Open dbogunowicz opened this issue 3 years ago • 0 comments

PR description

This PR has two main goals:

  1. Make pipelines read config.json file from deployment directory
  2. Make pipelines accept deployment directory as a model_path argument.

Detailed changes:

  • Refactor pipeline abstract method setup_onnx_file_path to setup_from_model, so it signals to the user that it does more things (e.g loads config.json file).
  • Refactor utility function model_to_path to model_to_path_and_config, so it additionally supports loading config.json file.
  • For vision pipelines add a setter for the class_names variable.

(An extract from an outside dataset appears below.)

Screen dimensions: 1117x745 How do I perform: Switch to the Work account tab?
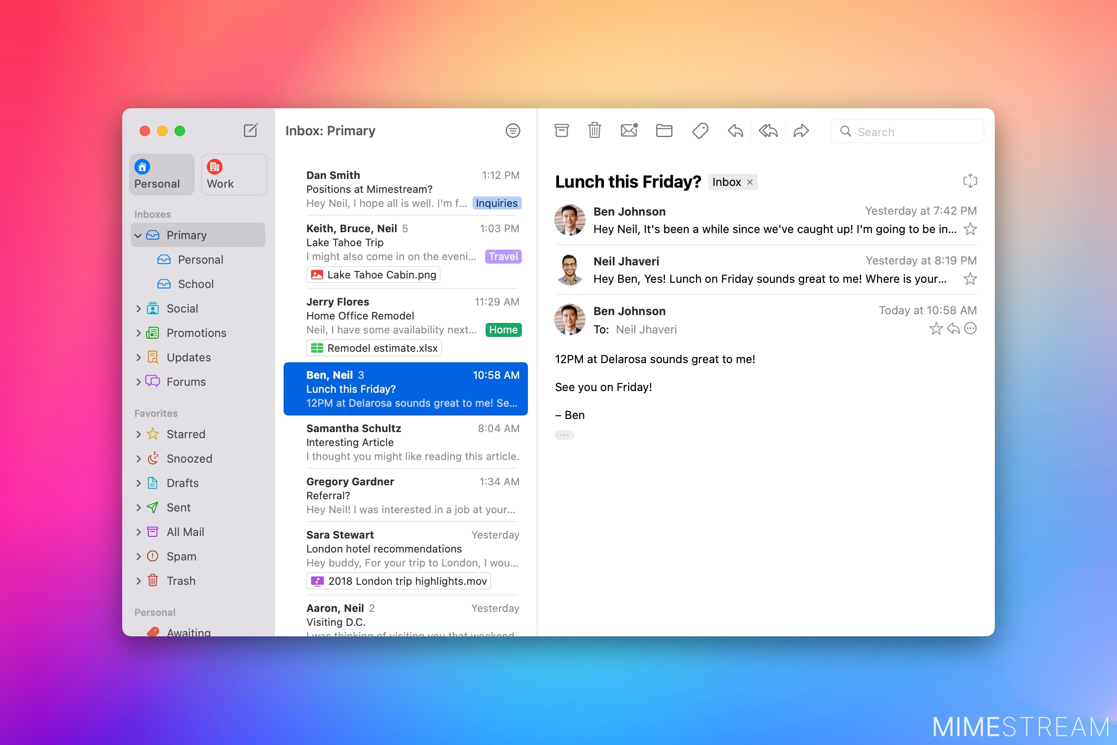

This enables us to make sure that if the class_names are set up from the config.json, the user will be warned if they attempt to overwrite it.
  • Make pipelines accept deployment directories (Directory class instance) as a model_path argument.

Manual testing plan

Make sure that vision pipelines accept deployment directory as well as Model as input and properly read class_names (mapping from labels to class names, e.g. '11' -> 'goldfish') from config.json:

## Manual Testing
import json
import os
import shutil

from deepsparse import Pipeline
from deepsparse.pipelines.helpers import DeploymentFiles
from sparsezoo import Model


def create_config_file_in_directory(deployment_dir_path, no_classes):
    dummy_class = "dummy_class"
    config_dict = {}
    config_dict[DeploymentFiles.ONNX_MODEL_FILE] = {label: dummy_class for label in range(no_classes)}
    with open(os.path.join(deployment_dir_path, DeploymentFiles.CONFIG_FILE), "w") as w:
        json.dump(config_dict, w)


def manual_testing(stub, num_classes, task_name):
    model = Model(stub)

    # create sample input
    pipeline_input = model.sample_batch(batch_size=1)['sample_inputs']
    args = {'images': pipeline_input[0]}

    # add mock config file to deployment directory
    path = model._path
    create_config_file_in_directory(model.deployment.path, num_classes)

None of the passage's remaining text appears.